6 Discussion and Conclusion

Overall, we found that users were able to login with Grid Authentication with similar success rates to passwords. However, users still seemed to favor their own user-chosen password over Grid Authentications despite their similar performances. Passwords are already well established, giving users a sense of familiarity. Human nature shows that users tend to prefer systems they are familiar with [23], which makes viable alternative authentication system significantly harder to become mainstream. We can see that as familiarity to us was built up user sentiment regarding the login process increased on average after extended use.

In this experiment, we gave no information to participants on how Grid Authentication functioned internally, so sentiment was only based off visual and functional appearance only. No information about potential security improvements were given, nor were telling users how this system translates on the backend may help increase user’s positive sentiment. For any alternate authentication system to become mainstream, it must be widely available and well supported, such as the Android pattern lock, which now is used on a significant number of phones [24]. Not only does it have to have some advantage over passwords, but it also must be marketed well to get users to interact with it for an extended period.

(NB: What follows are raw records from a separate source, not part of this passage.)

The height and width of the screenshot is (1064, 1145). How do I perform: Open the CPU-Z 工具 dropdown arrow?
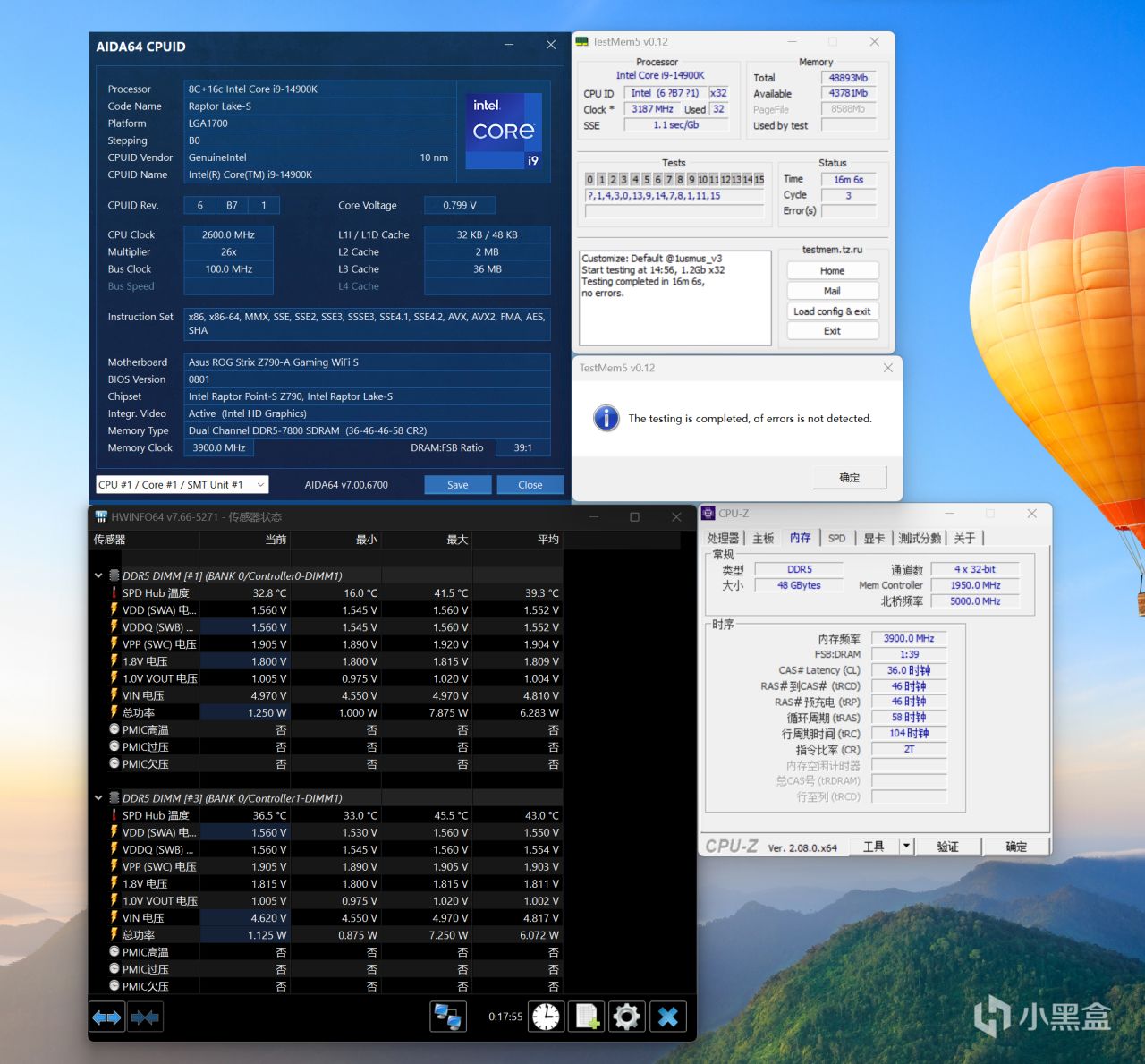pyautogui.click(x=906, y=846)
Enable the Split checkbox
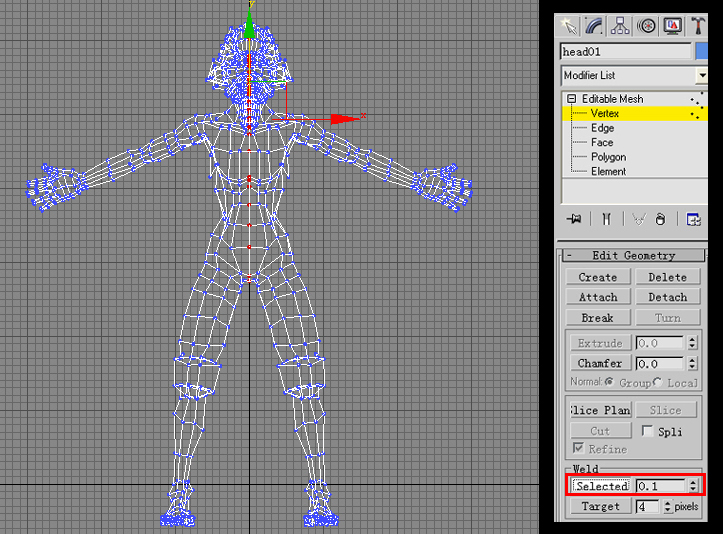This screenshot has height=534, width=723. pyautogui.click(x=648, y=431)
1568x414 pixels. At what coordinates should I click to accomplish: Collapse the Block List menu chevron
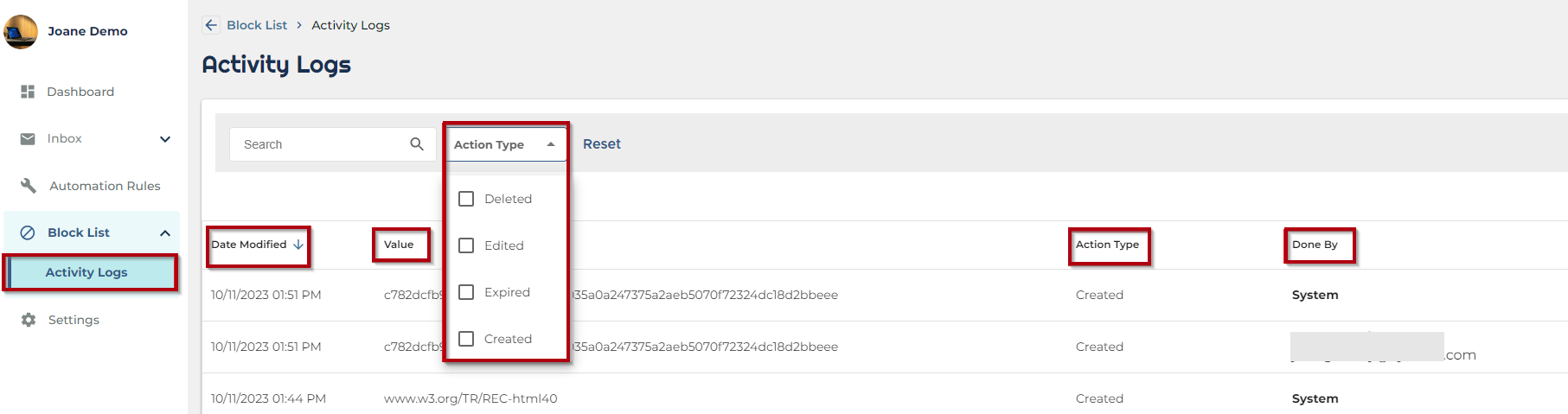(x=165, y=232)
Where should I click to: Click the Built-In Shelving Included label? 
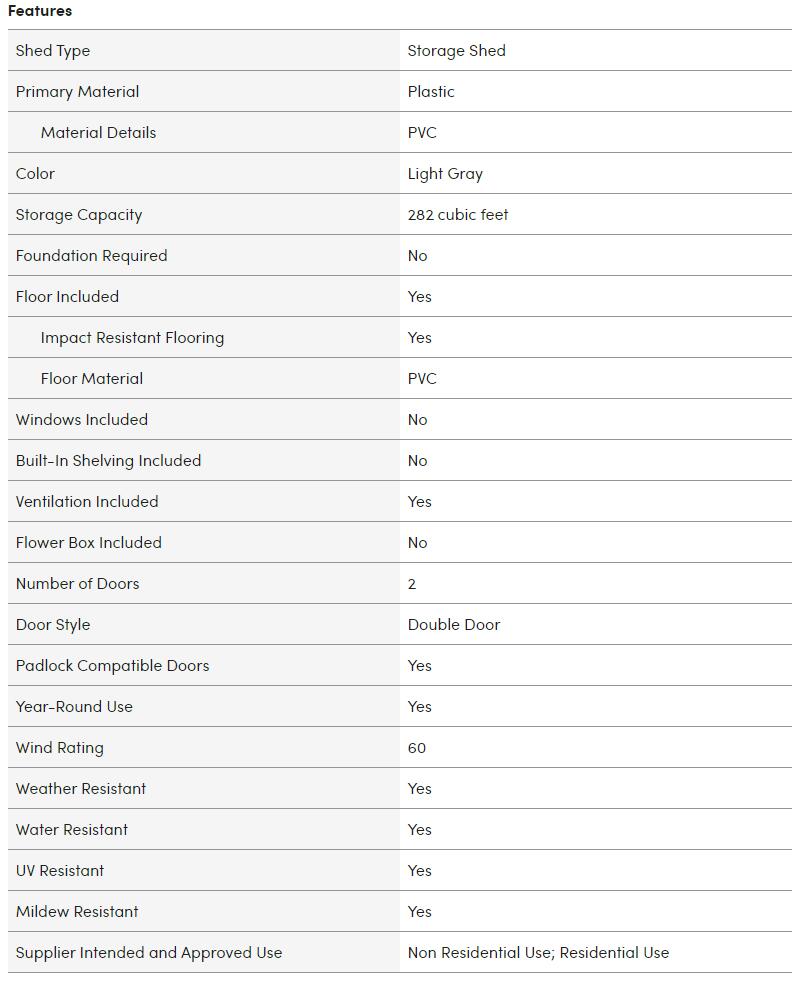click(108, 461)
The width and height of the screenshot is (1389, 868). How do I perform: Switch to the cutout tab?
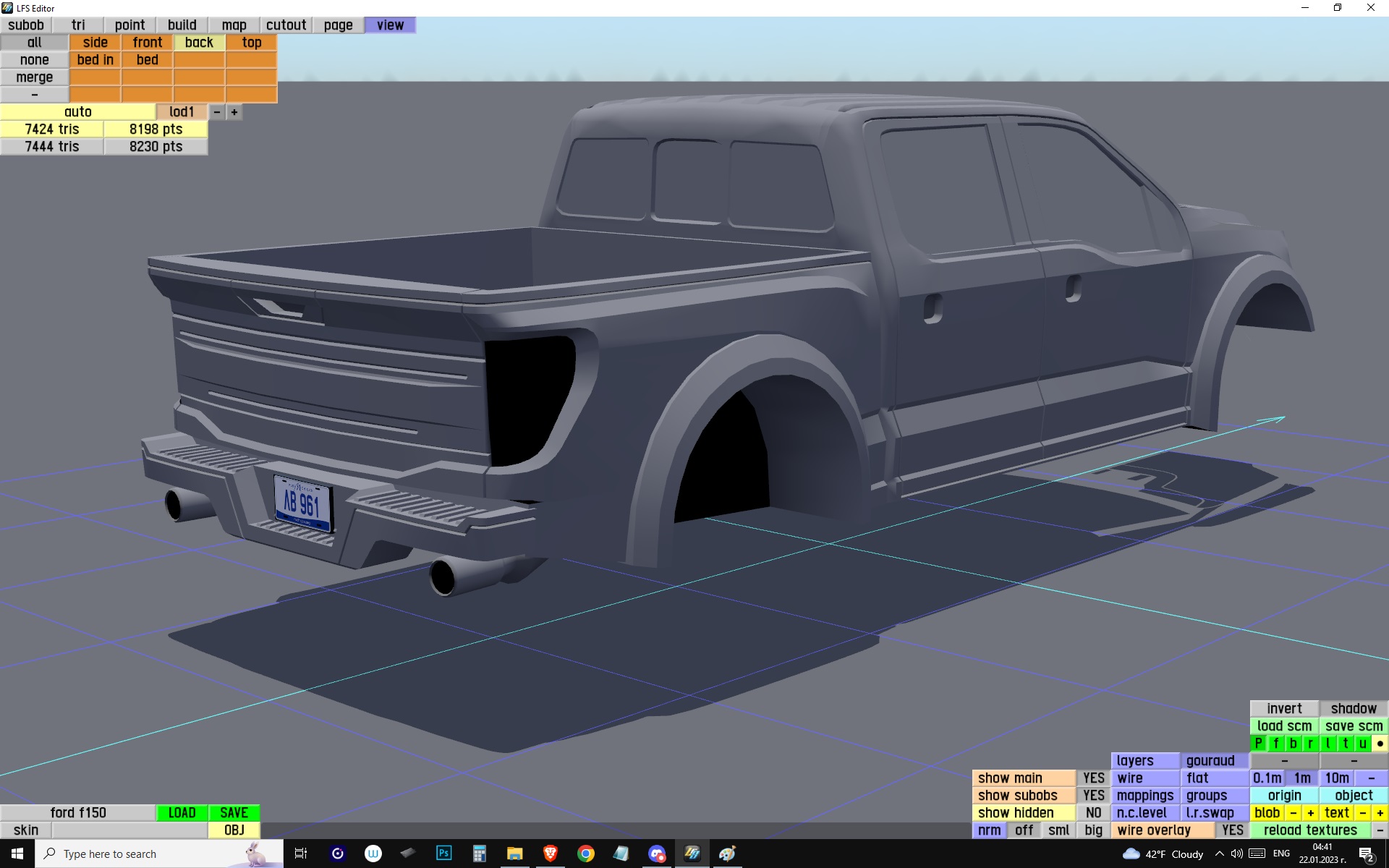(286, 25)
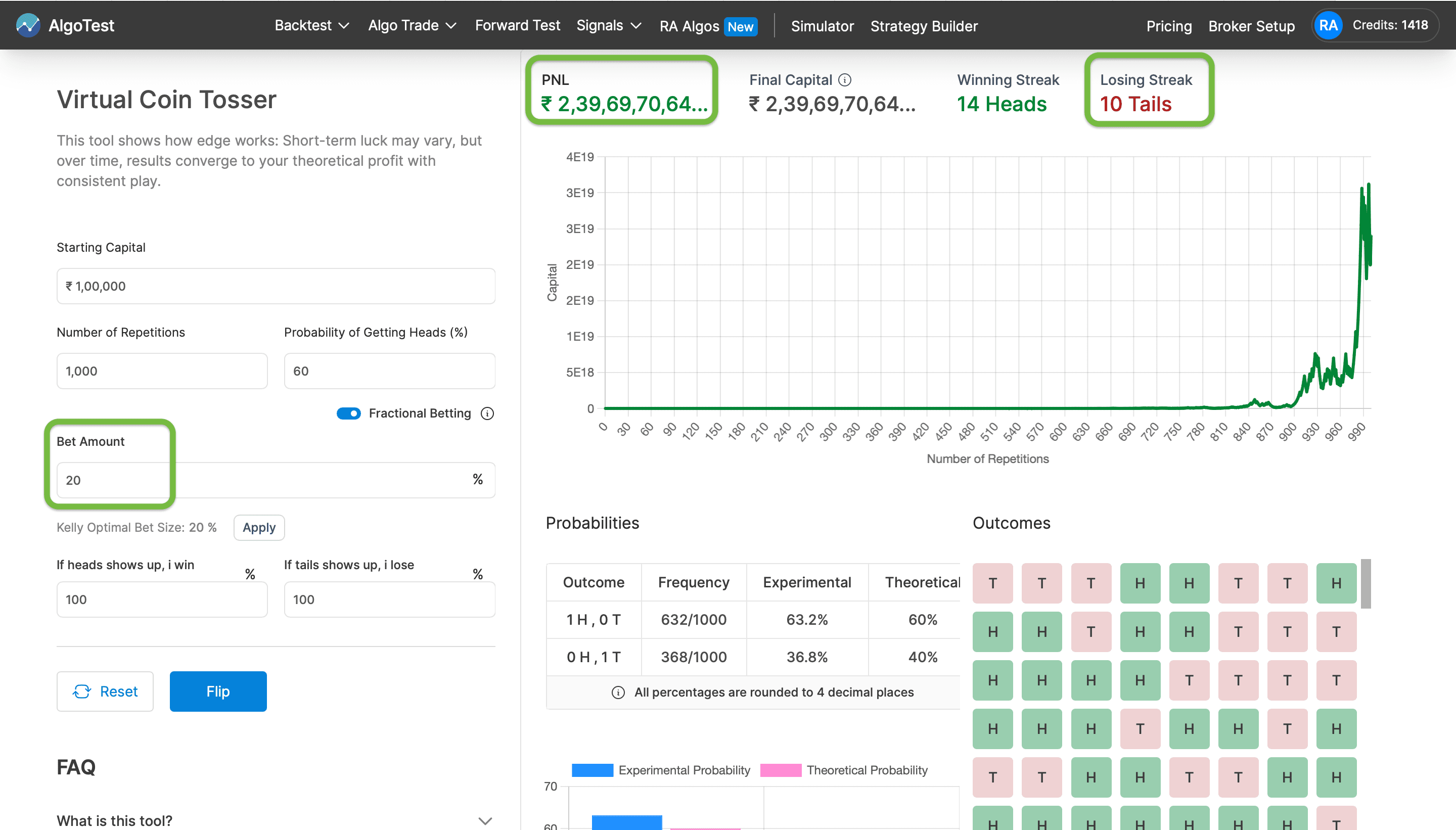Go to Forward Test
This screenshot has width=1456, height=830.
[517, 26]
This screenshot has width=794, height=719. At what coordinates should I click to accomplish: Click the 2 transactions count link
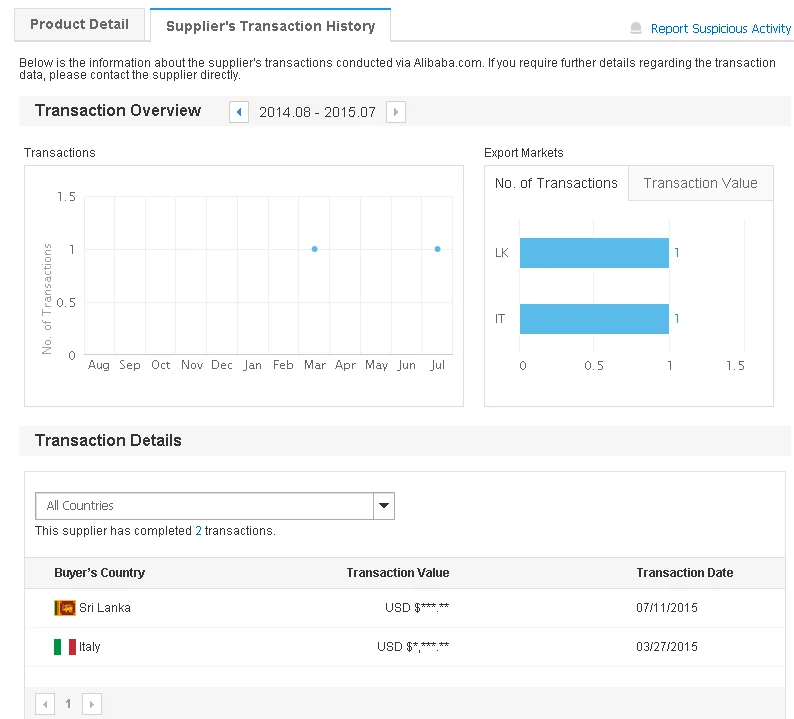coord(198,531)
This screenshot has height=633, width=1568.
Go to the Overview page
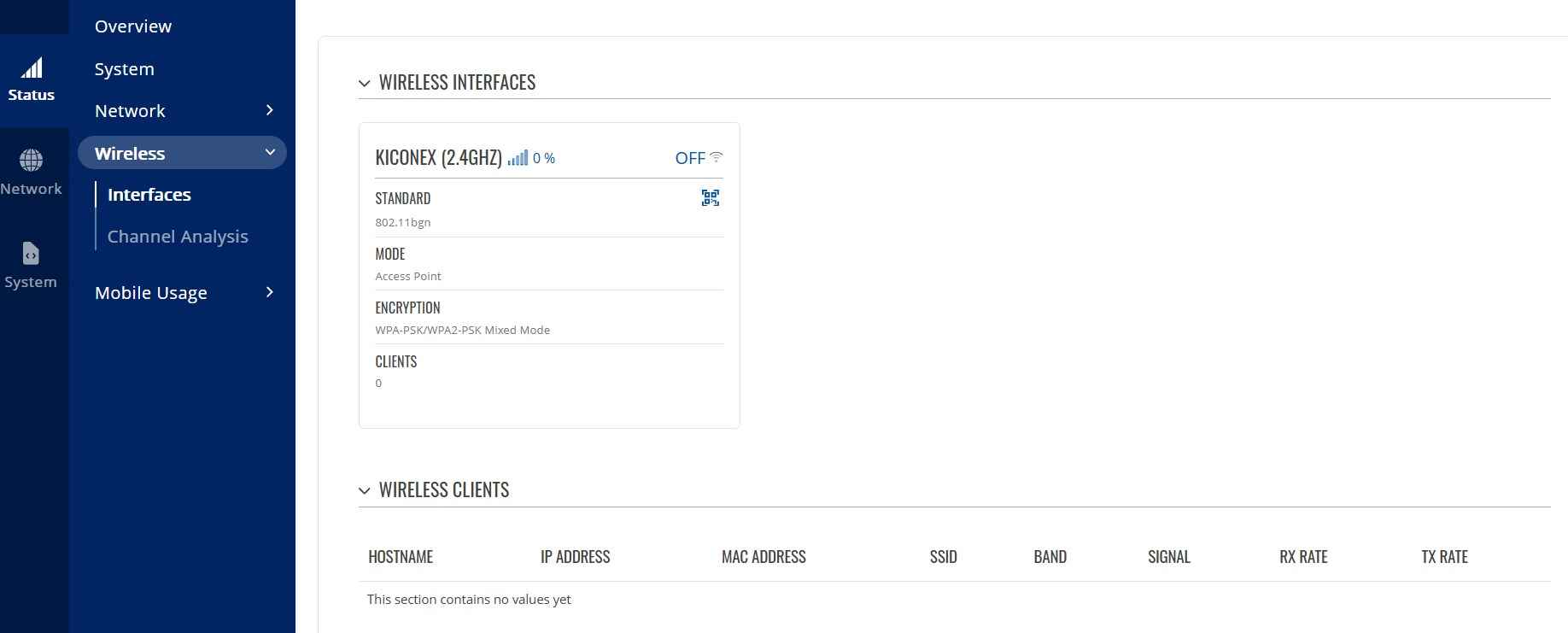coord(133,26)
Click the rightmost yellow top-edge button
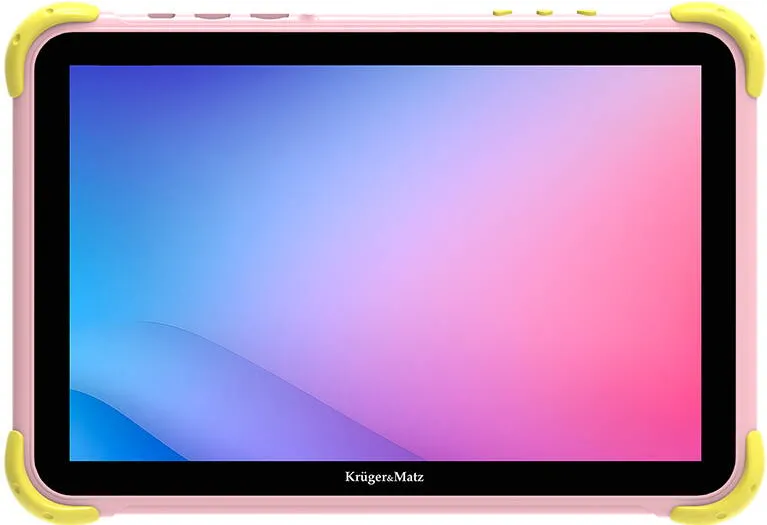 (586, 12)
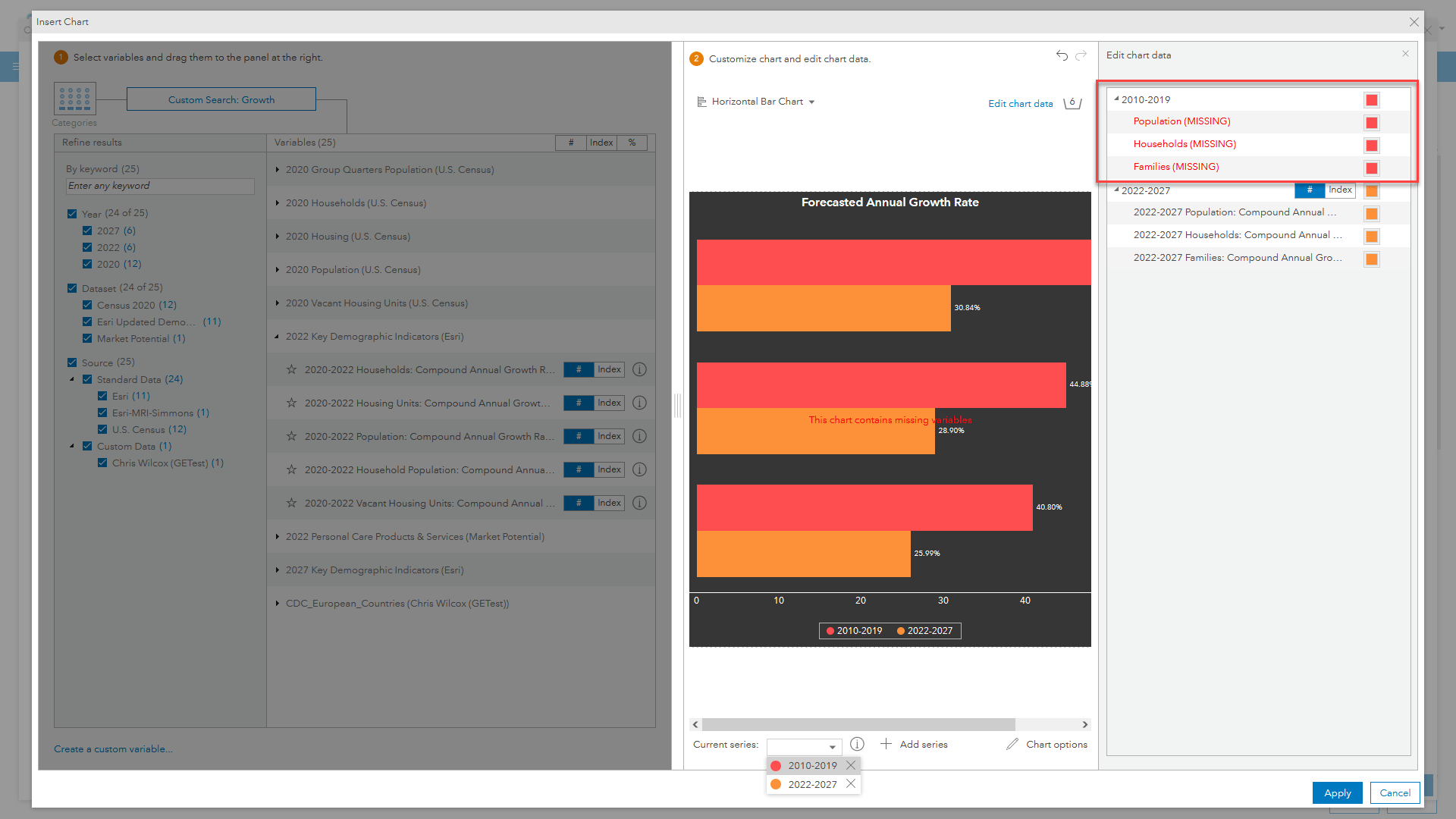The width and height of the screenshot is (1456, 819).
Task: Expand the 2020 Group Quarters Population entry
Action: pyautogui.click(x=279, y=169)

To summarize, we created a memorability and sentiment experiment for a graphical authentication system. We observed that users were able to remember Grid Authentication click sequences just as well their own created passwords. Despite this, users still felt that Grid Authentication was less memorable than traditional passwords. We also found that users initially had a wide range of opinions, the average naturalness rating of Grid Authentication being just above neutral. The overall naturalness rating increased significantly after three days of interacting with Grid Authentication overall. Lastly, we conclude that to create a viable authentication alternative, in addition to having some advantage over a traditional password, it must be implemented and advertised widely to gain user’s initial interest.